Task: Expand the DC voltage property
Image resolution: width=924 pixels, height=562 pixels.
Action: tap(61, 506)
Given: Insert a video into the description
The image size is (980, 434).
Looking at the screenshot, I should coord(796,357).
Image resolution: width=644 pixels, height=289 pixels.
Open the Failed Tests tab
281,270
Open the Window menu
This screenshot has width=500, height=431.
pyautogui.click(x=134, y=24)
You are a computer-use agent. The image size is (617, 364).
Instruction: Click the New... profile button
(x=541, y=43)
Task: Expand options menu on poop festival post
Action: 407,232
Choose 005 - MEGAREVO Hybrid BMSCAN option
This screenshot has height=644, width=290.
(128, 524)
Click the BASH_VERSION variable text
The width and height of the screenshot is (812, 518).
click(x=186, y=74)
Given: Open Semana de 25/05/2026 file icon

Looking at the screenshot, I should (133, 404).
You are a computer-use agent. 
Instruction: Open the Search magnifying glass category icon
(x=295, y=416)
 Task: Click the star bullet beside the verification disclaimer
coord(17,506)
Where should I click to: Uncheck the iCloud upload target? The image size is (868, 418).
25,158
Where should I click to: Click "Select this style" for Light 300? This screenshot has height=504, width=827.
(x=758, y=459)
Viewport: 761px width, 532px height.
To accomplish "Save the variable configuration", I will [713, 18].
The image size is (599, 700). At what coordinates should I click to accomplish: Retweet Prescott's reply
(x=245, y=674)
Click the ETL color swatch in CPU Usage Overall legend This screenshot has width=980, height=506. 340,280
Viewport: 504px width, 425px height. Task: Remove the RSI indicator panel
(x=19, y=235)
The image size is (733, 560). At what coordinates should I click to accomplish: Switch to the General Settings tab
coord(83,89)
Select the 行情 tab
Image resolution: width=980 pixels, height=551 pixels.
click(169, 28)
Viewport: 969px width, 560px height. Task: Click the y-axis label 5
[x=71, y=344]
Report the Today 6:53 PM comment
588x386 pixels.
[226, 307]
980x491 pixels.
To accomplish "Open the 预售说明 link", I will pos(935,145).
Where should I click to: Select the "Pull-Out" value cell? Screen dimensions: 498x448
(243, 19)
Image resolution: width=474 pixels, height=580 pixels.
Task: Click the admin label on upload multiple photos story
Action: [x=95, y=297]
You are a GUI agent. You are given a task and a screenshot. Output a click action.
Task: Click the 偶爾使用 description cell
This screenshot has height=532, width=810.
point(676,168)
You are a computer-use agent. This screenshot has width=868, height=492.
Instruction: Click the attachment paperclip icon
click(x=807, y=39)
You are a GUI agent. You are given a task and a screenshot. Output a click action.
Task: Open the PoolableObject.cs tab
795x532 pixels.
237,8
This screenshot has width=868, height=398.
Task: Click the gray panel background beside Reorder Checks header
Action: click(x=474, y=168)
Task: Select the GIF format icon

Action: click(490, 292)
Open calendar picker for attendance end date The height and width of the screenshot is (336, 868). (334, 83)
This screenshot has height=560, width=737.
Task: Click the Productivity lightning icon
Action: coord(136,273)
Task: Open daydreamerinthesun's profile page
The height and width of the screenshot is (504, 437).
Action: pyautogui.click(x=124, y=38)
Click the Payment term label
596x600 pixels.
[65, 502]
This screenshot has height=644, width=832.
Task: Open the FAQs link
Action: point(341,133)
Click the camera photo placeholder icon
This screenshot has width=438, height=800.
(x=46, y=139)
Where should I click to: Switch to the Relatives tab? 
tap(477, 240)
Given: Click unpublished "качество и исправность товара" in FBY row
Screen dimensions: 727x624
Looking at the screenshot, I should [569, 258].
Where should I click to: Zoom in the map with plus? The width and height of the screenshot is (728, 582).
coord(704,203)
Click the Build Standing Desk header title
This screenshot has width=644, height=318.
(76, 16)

----------

Once you find the line with "Task: Click the 偶爾使用 description cell" in the entries above, output it and each line after it up to and including the line with "Click the Payment term label", and nothing else.

Task: Click the 偶爾使用 description cell
This screenshot has height=532, width=810.
point(676,168)
You are a computer-use agent. This screenshot has width=868, height=492.
Instruction: Click the attachment paperclip icon
click(x=807, y=39)
You are a GUI agent. You are given a task and a screenshot. Output a click action.
Task: Open the PoolableObject.cs tab
795x532 pixels.
237,8
This screenshot has width=868, height=398.
Task: Click the gray panel background beside Reorder Checks header
Action: click(x=474, y=168)
Task: Select the GIF format icon

Action: click(490, 292)
Open calendar picker for attendance end date The height and width of the screenshot is (336, 868). (334, 83)
This screenshot has height=560, width=737.
Task: Click the Productivity lightning icon
Action: coord(136,273)
Task: Open daydreamerinthesun's profile page
The height and width of the screenshot is (504, 437).
Action: pyautogui.click(x=124, y=38)
Click the Payment term label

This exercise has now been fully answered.